As I wheel a load of weeds past the six-foot fence that keeps deer from my husband’s vegetables, I sigh and mutter, “I’m discouraged.”

“Why?” he asks, without looking up from seeding a row of carrots.

“I spent all morning weeding just one corner of the backyard flower bed.”

In April I had skipped that corner during my rake-and-burn marathon. All morning, I have wrestled with stubborn stalks of Miscanthus grass and hibiscus, cracked crisp mum stems, raked leaves, and dug dandelions.

As I dump this fifth wheelbarrow of plant debris onto the trash heap, a bird chatters from a branch above. I sigh, wipe the sweat from my forehead, and decide to quit for the day. As I wheel away from the heap, she swoops and scolds me harder—the angry tone of a mother defending her young.

I release the barrow handles, look skyward, and spy her nest, just three feet above my head. I take a deep breath and forget my drenched T-shirt. I exhale in wonder.

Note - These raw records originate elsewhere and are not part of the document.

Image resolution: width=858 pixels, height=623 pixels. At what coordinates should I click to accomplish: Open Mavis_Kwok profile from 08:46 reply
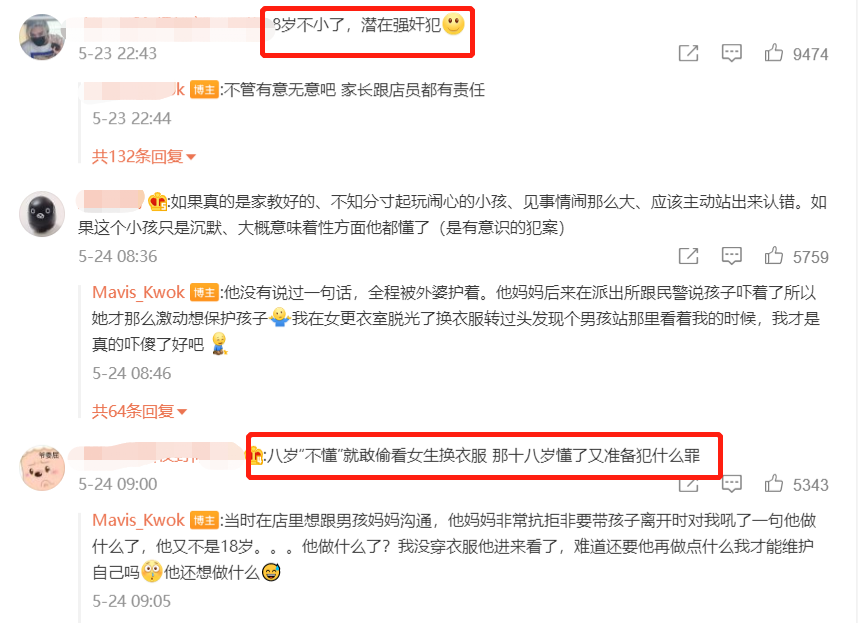click(x=138, y=293)
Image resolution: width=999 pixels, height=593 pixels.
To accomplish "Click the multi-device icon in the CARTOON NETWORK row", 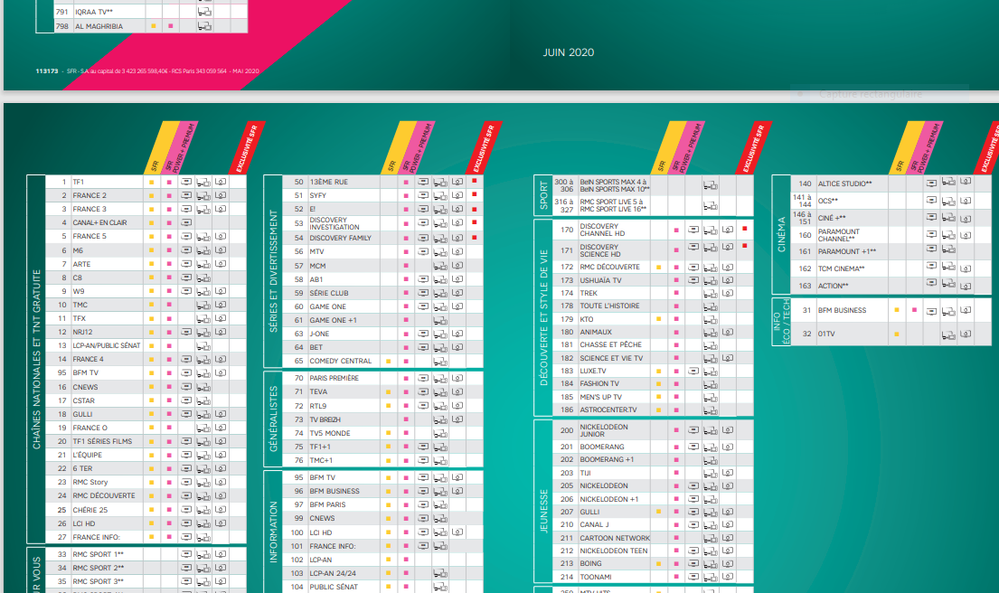I will (710, 538).

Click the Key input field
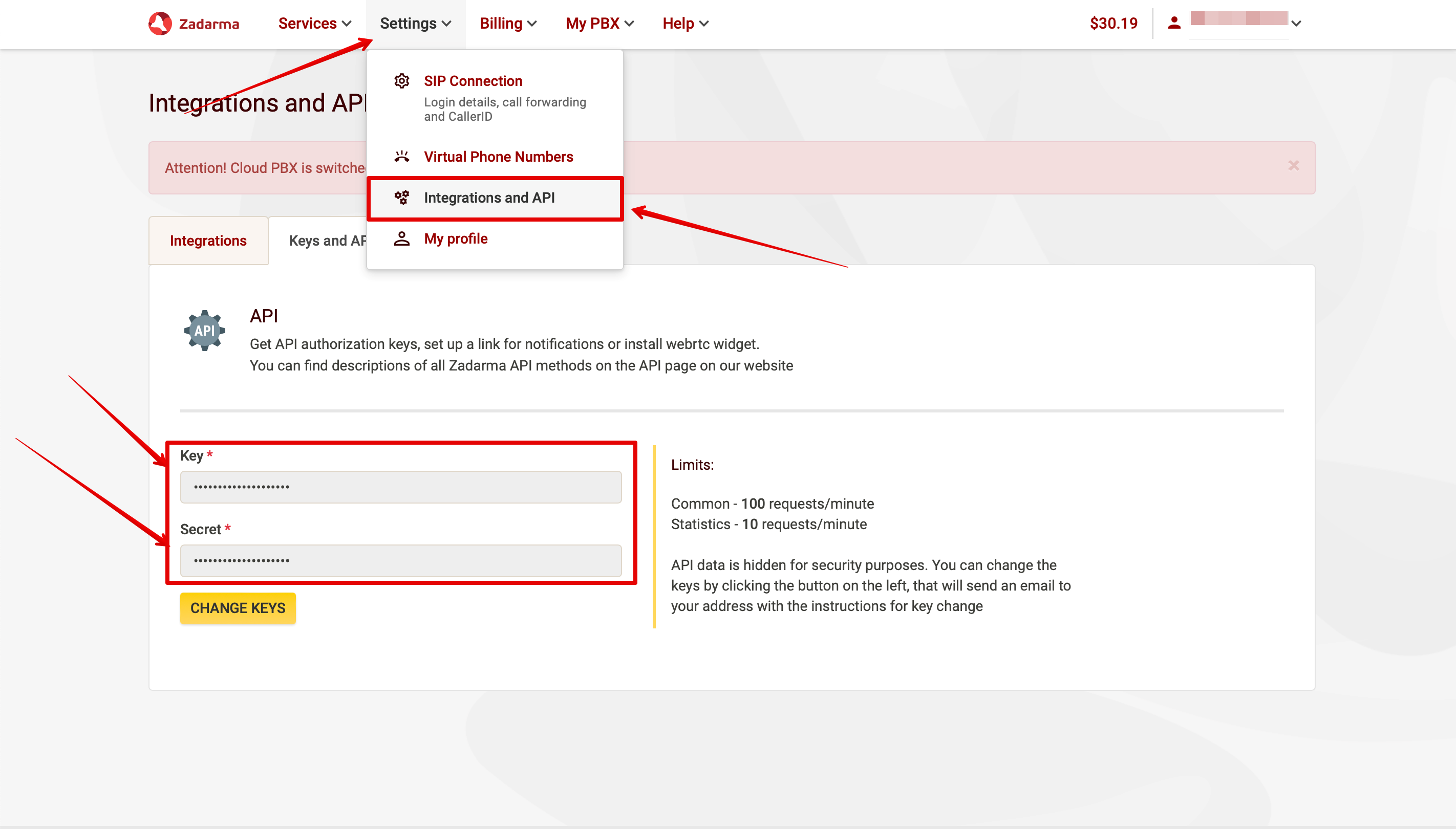point(400,486)
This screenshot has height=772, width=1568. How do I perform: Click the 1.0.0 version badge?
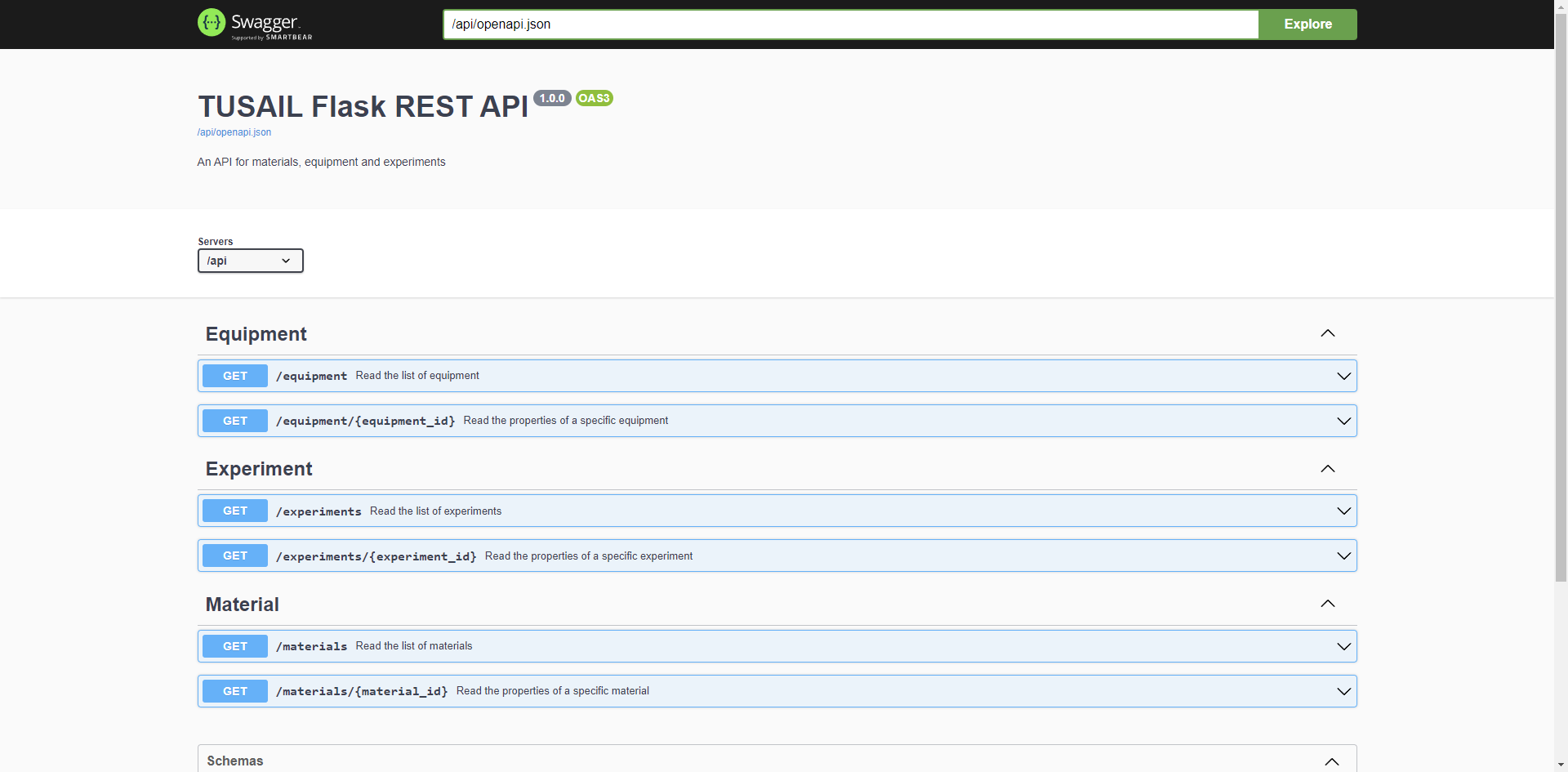coord(552,98)
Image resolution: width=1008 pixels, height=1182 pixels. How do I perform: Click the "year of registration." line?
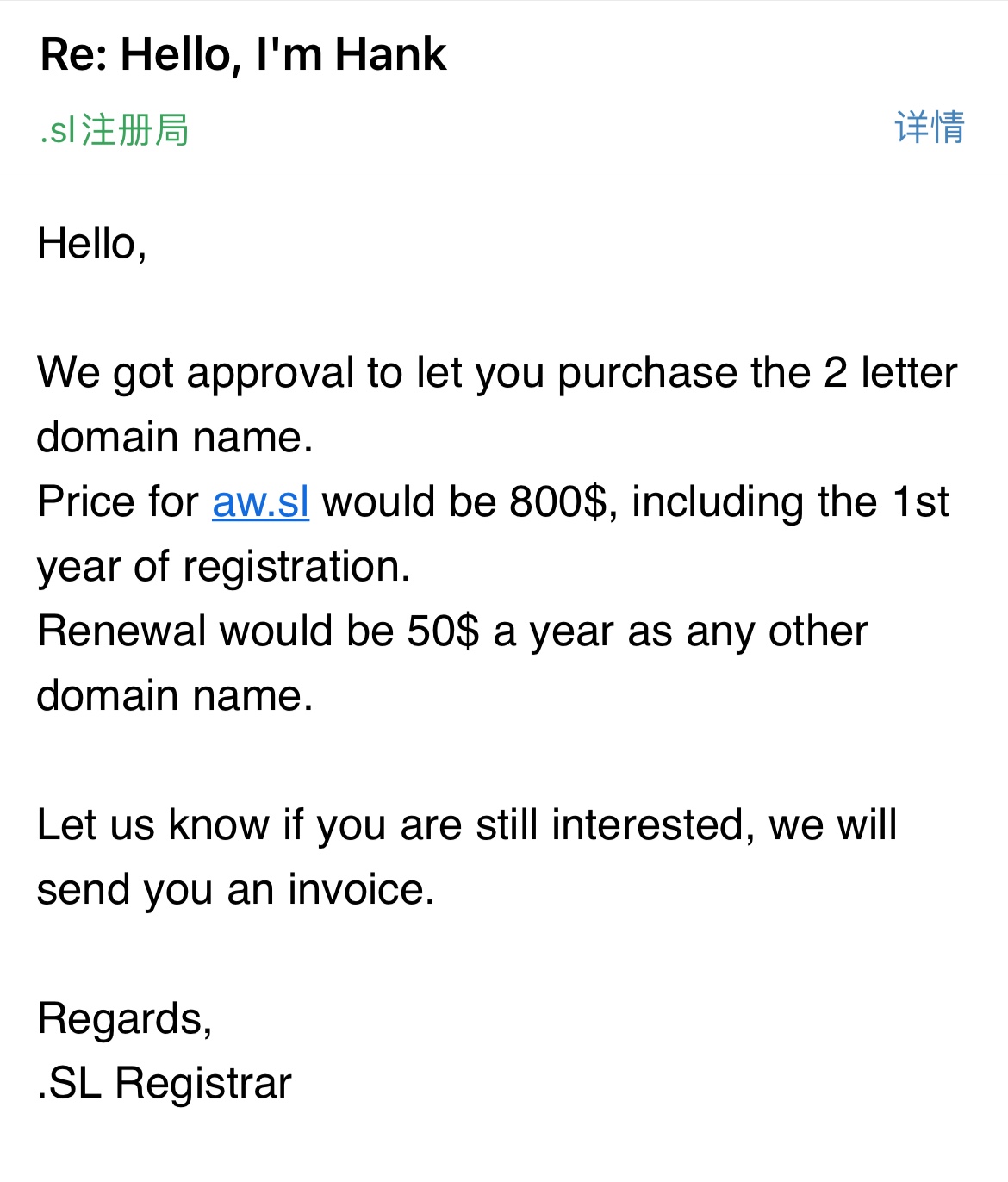pyautogui.click(x=223, y=567)

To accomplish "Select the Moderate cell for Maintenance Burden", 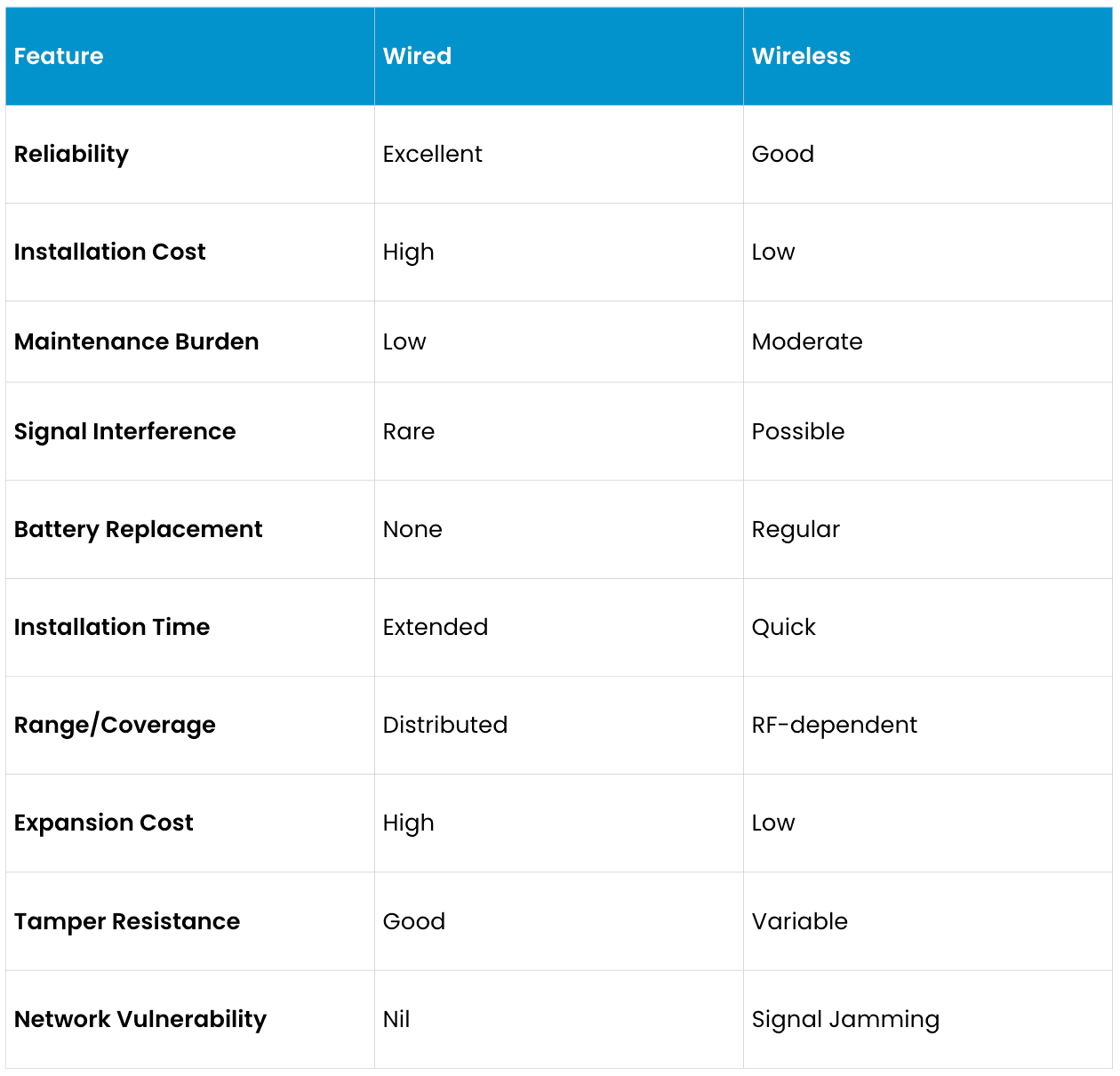I will click(x=807, y=341).
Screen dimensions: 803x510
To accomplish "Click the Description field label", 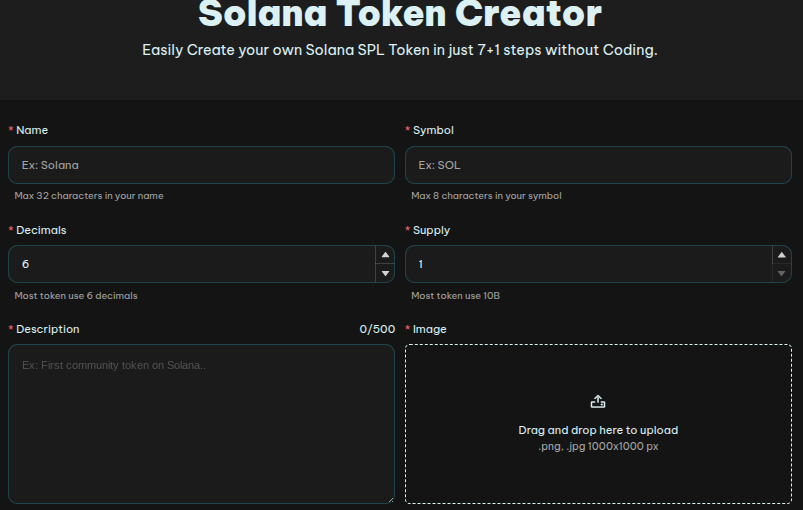I will tap(47, 329).
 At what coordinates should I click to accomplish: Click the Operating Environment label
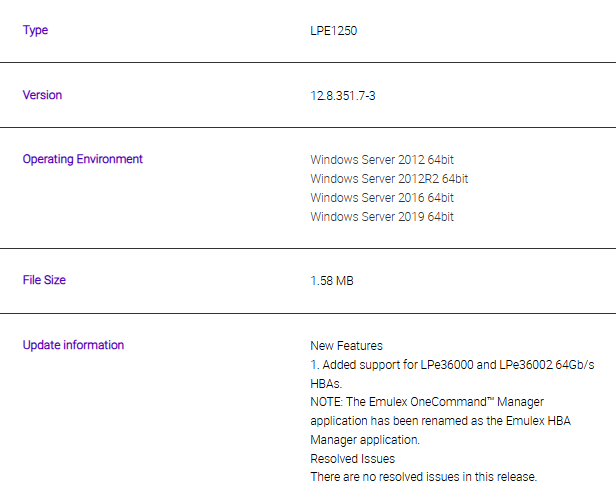click(82, 159)
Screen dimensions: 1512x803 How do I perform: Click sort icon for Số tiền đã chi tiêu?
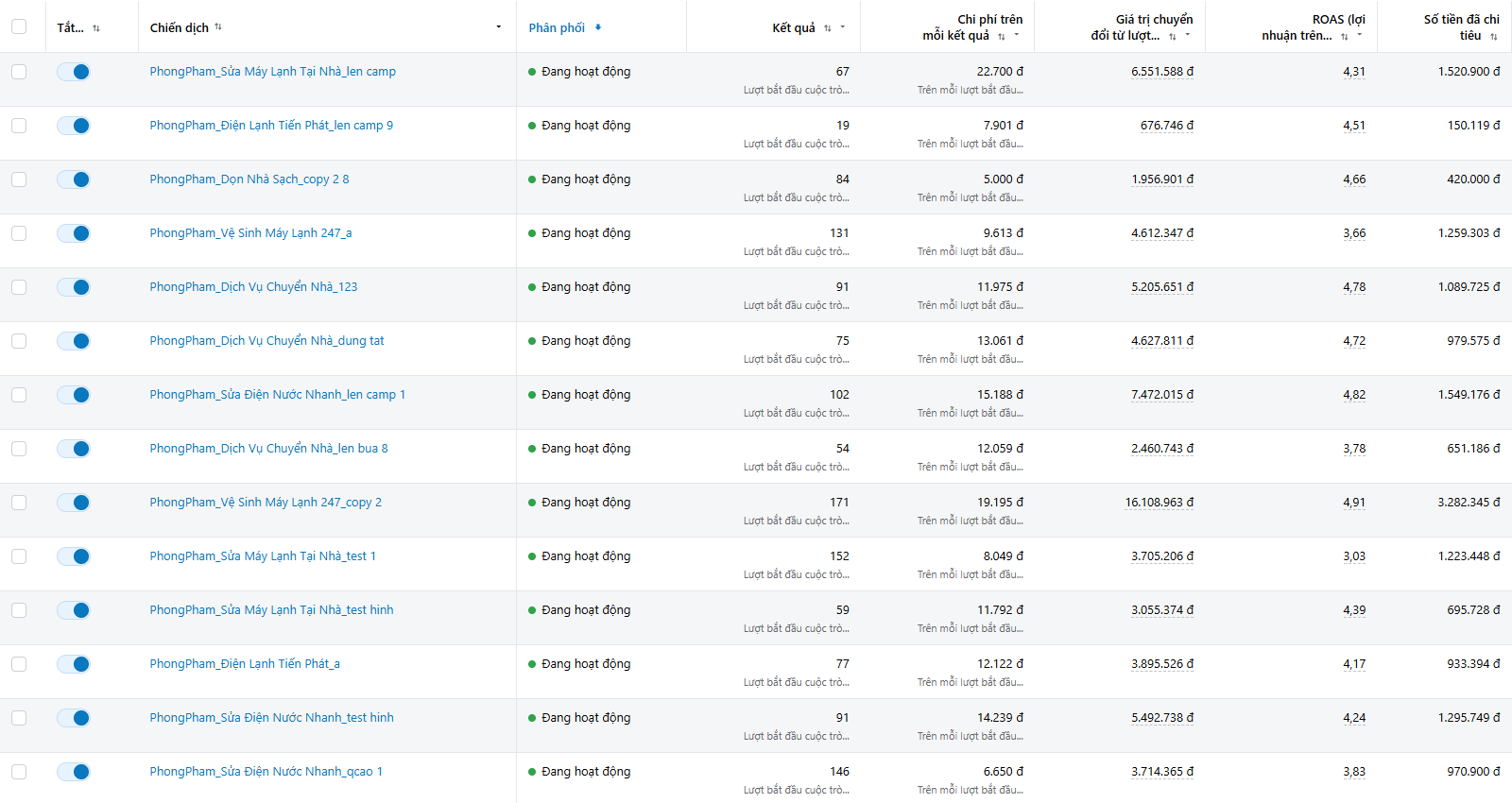point(1494,37)
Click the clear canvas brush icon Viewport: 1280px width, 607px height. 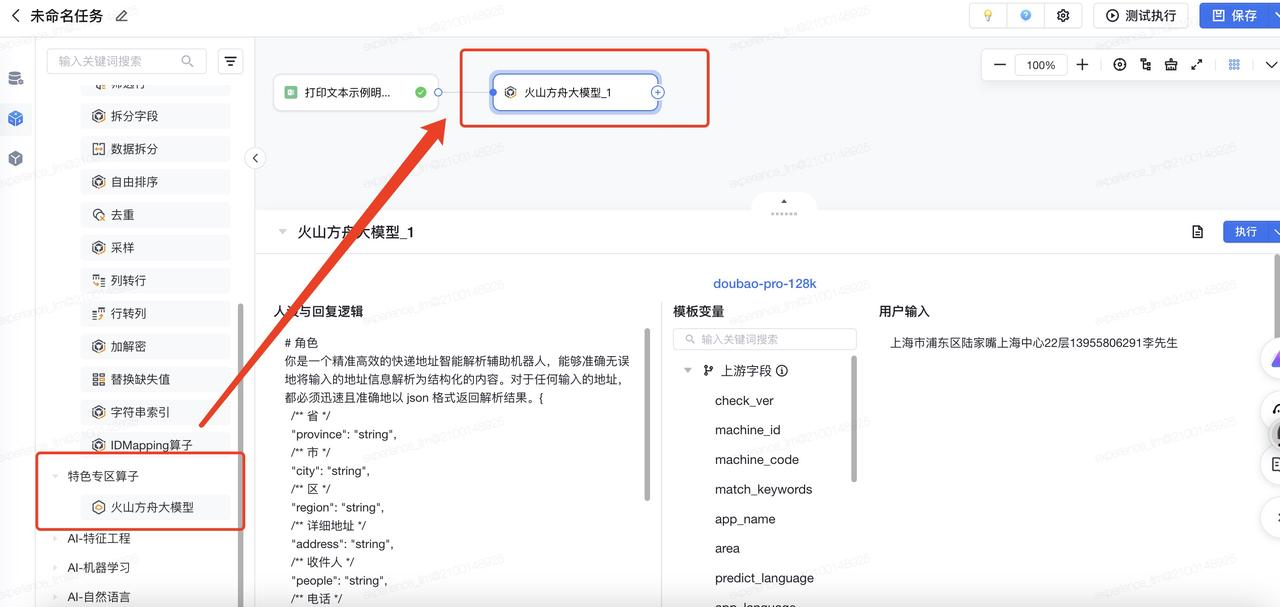coord(1171,65)
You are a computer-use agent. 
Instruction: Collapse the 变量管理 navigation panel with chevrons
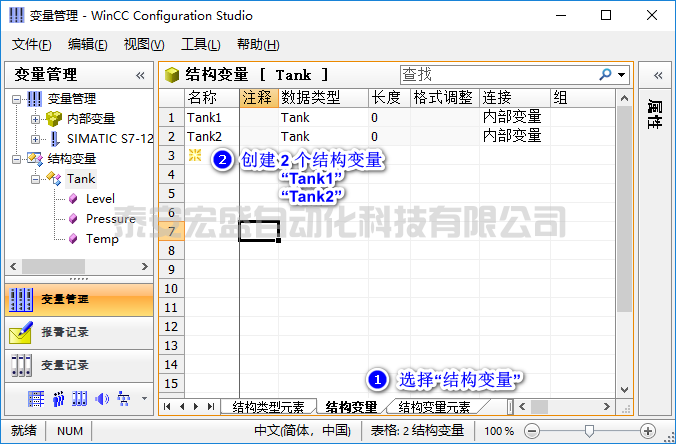[140, 75]
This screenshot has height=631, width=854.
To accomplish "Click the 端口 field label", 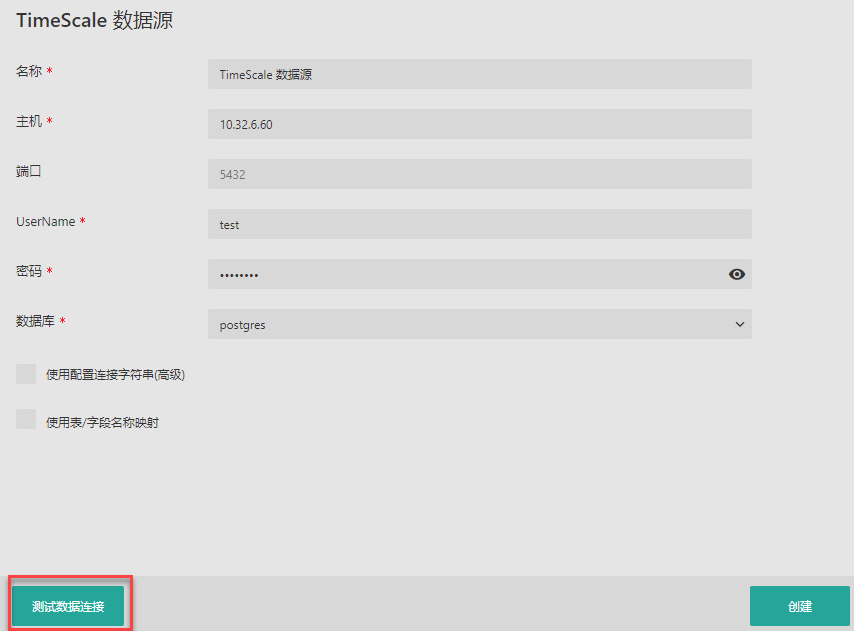I will (x=28, y=171).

I’ve been luring Baltimore orioles to my deck with halves of oranges and leftover jelly for several years now. I have scanned the backyard oaks from time to time, but I never spotted a nest.

This is no ordinary nest: It is an oriole nest, a work of art. An oriole nest is the most intricate nest on the continent, and sometimes survives the elements for multiple years. Orioles don’t pile their grass and straw helter-skelter above a juncture of two twigs. They weave an intricate pouch that dangles below them.

This nest, like most nests orioles build, dangles from the outer twigs of a tree—where the eggs nestle safely out of reach of tree-climbing predators. But instead of hanging at the usual twenty-five-foot altitude, this one is almost within reach.

It has been sixty years since I saw an oriole nest. At age ten, I sat transfixed below the billowing lines of laundry as a pair of birds flashed back and forth, bright orange and yellow and black, trailing fronds of grass. With sharp, black beaks they tucked and prodded and wove the strands into a sock-like shape. The yellow-breasted female did most of the weaving, but the brighter male helped. I watched on a quiet Sunday afternoon. I watched Monday morning when I was supposed to be hanging wet sheets and underwear. Construction took them that entire week.

At ten, I had no words for the vast, still space these nesters opened in my heart. It was my first experience of what C.S. Lewis called sehnsucht, the German word for longing, a longing that linked him to eternity. Later, I borrowed from poets and mystics more terms: “numinous” and “ineffable.”

As I gaze upward from behind the wheelbarrow, none of these words enter my adult mind. These will come to me days later, when I will reflect on the transcendence of this moment. Now, as I stand looking skyward, there is only the vast silence of empty space within me and a thin space between earth and heaven. I am on holy ground.

At length, I grasp again the wheelbarrow handles. Time resumes.

But, today I have seen the nest of an oriole. As I trundle my empty barrow toward the house, like the infant in Wordsworth’s poem, I trail clouds of glory as I go.